__WHAT YOU WILL DO__. Return each line of the entries that mentions the word "פרשת".
----
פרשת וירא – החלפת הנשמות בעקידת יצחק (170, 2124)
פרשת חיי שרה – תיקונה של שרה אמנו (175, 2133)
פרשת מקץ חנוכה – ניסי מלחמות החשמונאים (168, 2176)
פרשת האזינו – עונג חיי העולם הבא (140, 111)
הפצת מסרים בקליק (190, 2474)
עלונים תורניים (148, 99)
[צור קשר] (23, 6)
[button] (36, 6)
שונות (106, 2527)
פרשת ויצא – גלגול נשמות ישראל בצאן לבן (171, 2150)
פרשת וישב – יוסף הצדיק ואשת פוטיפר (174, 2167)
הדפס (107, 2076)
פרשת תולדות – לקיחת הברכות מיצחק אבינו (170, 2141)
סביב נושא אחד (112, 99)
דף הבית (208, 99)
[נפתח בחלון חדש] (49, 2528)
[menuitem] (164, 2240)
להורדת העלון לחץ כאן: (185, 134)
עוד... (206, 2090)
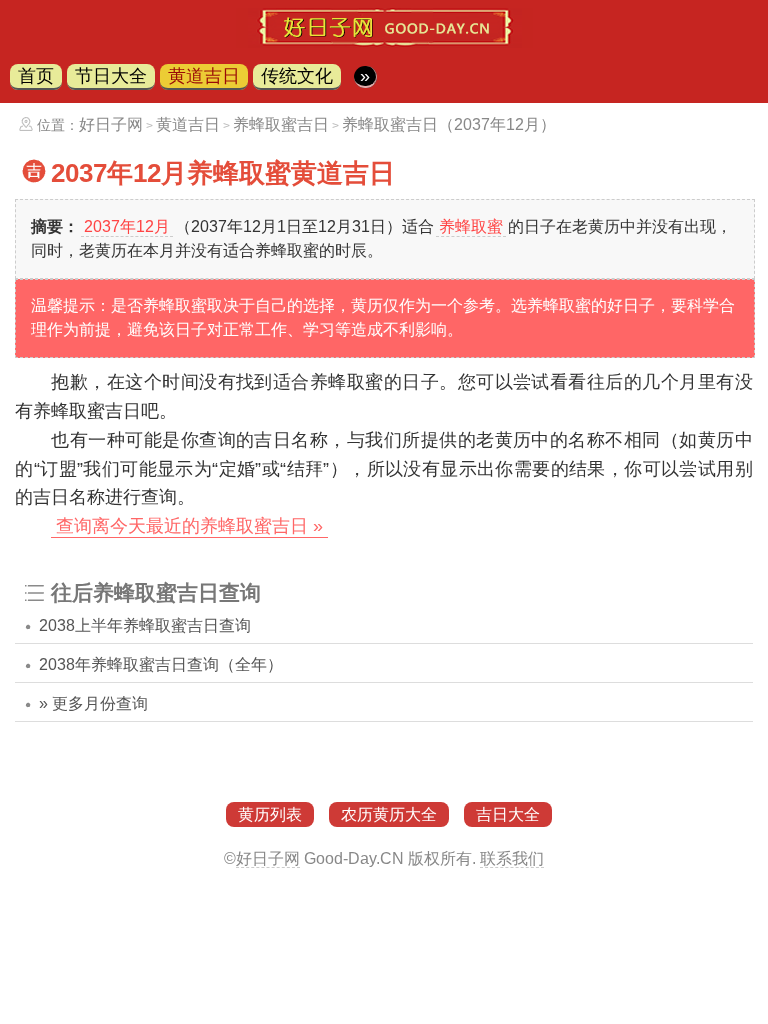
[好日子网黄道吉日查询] (384, 42)
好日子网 (111, 124)
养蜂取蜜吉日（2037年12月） (449, 124)
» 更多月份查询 (93, 703)
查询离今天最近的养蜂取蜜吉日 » (189, 526)
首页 (36, 76)
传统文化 (297, 76)
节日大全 (111, 76)
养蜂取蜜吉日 (281, 124)
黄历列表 (270, 814)
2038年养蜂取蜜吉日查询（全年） (161, 664)
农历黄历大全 (389, 814)
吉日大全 (508, 814)
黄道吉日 (204, 76)
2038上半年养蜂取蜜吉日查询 (145, 625)
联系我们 (512, 858)
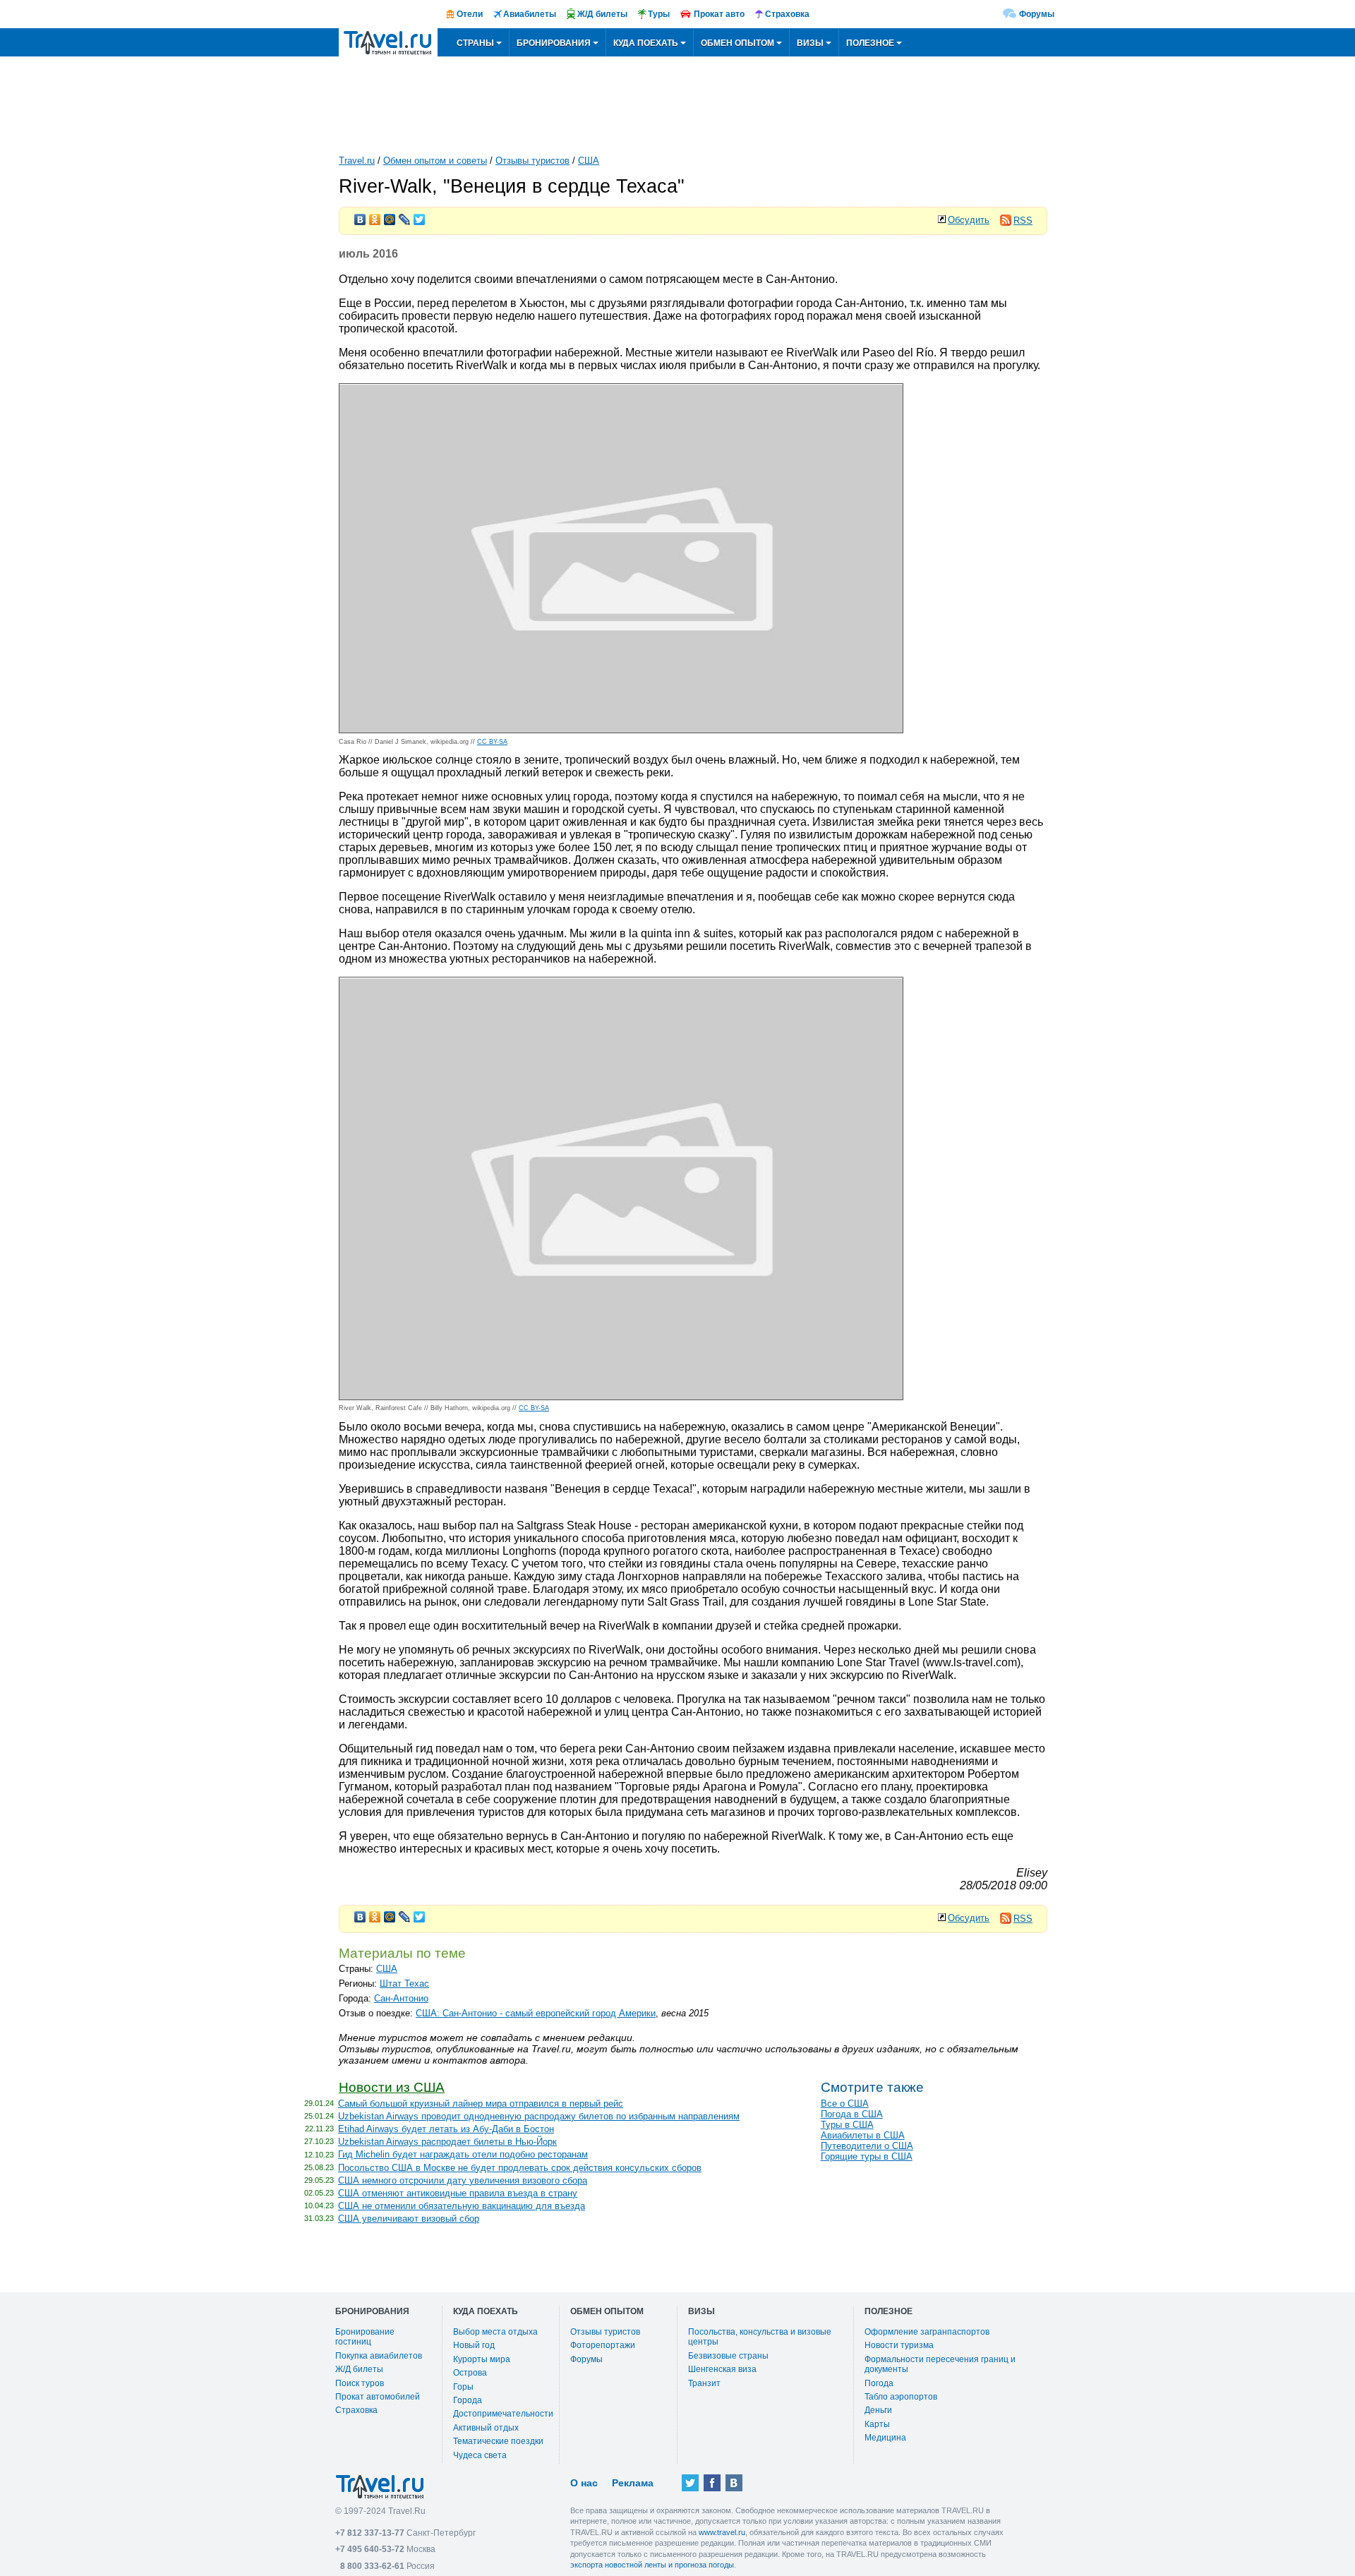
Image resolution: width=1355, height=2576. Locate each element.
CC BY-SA (492, 741)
----
__WRITTEN RESPONSE__.
פרשת וירא – החלפת הנשמות בעקידת יצחק (170, 2124)
פרשת חיי שרה – תיקונה של שרה אמנו (175, 2133)
פרשת מקץ חנוכה – ניסי מלחמות החשמונאים (168, 2176)
פרשת האזינו – עונג חיי העולם הבא (140, 111)
פרשת ויצא – גלגול נשמות ישראל בצאן לבן (171, 2150)
פרשת וישב – יוסף הצדיק ואשת פוטיפר (174, 2167)
פרשת תולדות – לקיחת הברכות מיצחק אבינו (170, 2141)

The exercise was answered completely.